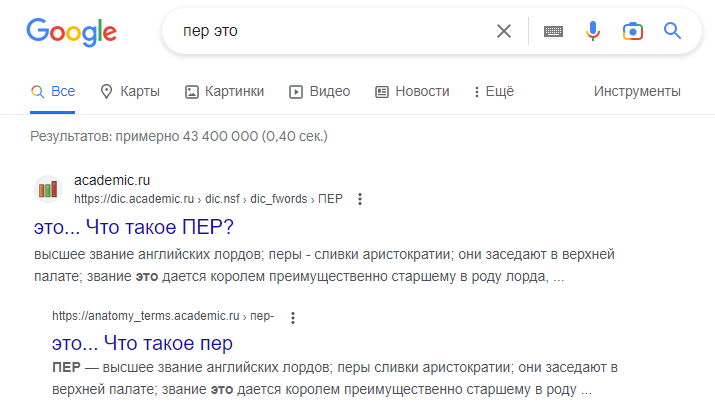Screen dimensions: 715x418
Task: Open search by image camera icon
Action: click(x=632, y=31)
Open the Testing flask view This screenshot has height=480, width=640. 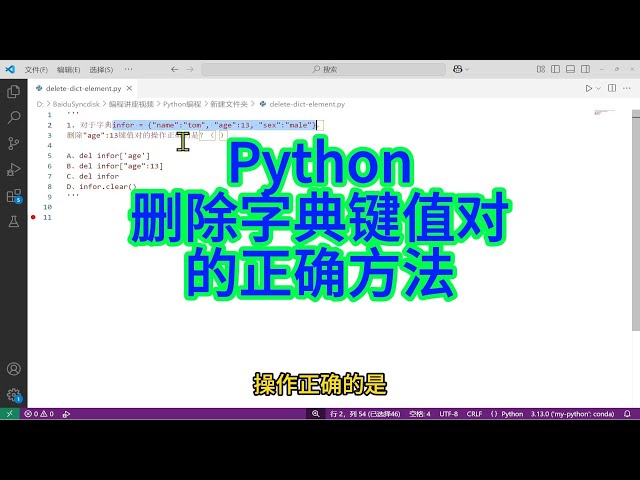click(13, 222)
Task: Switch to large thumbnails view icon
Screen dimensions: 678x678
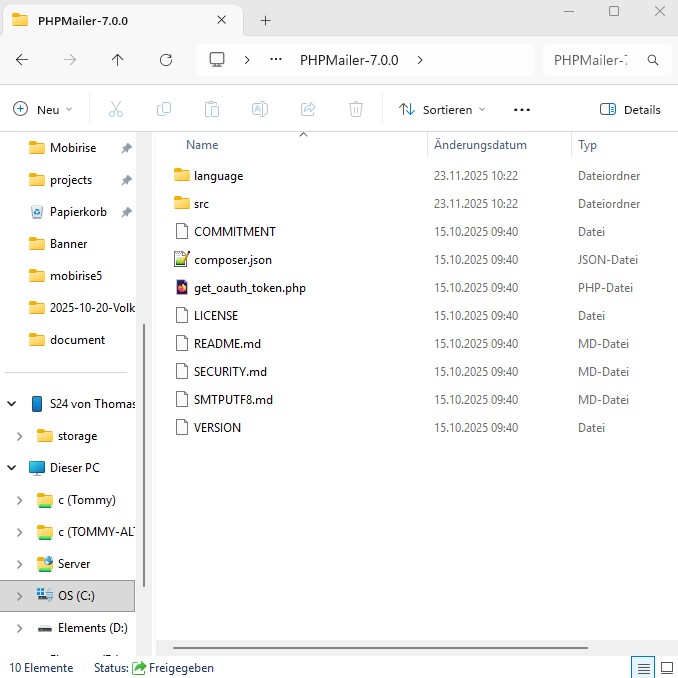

= = = = =

§ **Task details**:
Retype, please, exactly the lines that begin with the one containing "Task: Switch to large thumbnails view icon" and end at the last line of the entries above, both included, leaving out pictures.

§ **Your solution**:
Task: Switch to large thumbnails view icon
Screen dimensions: 678x678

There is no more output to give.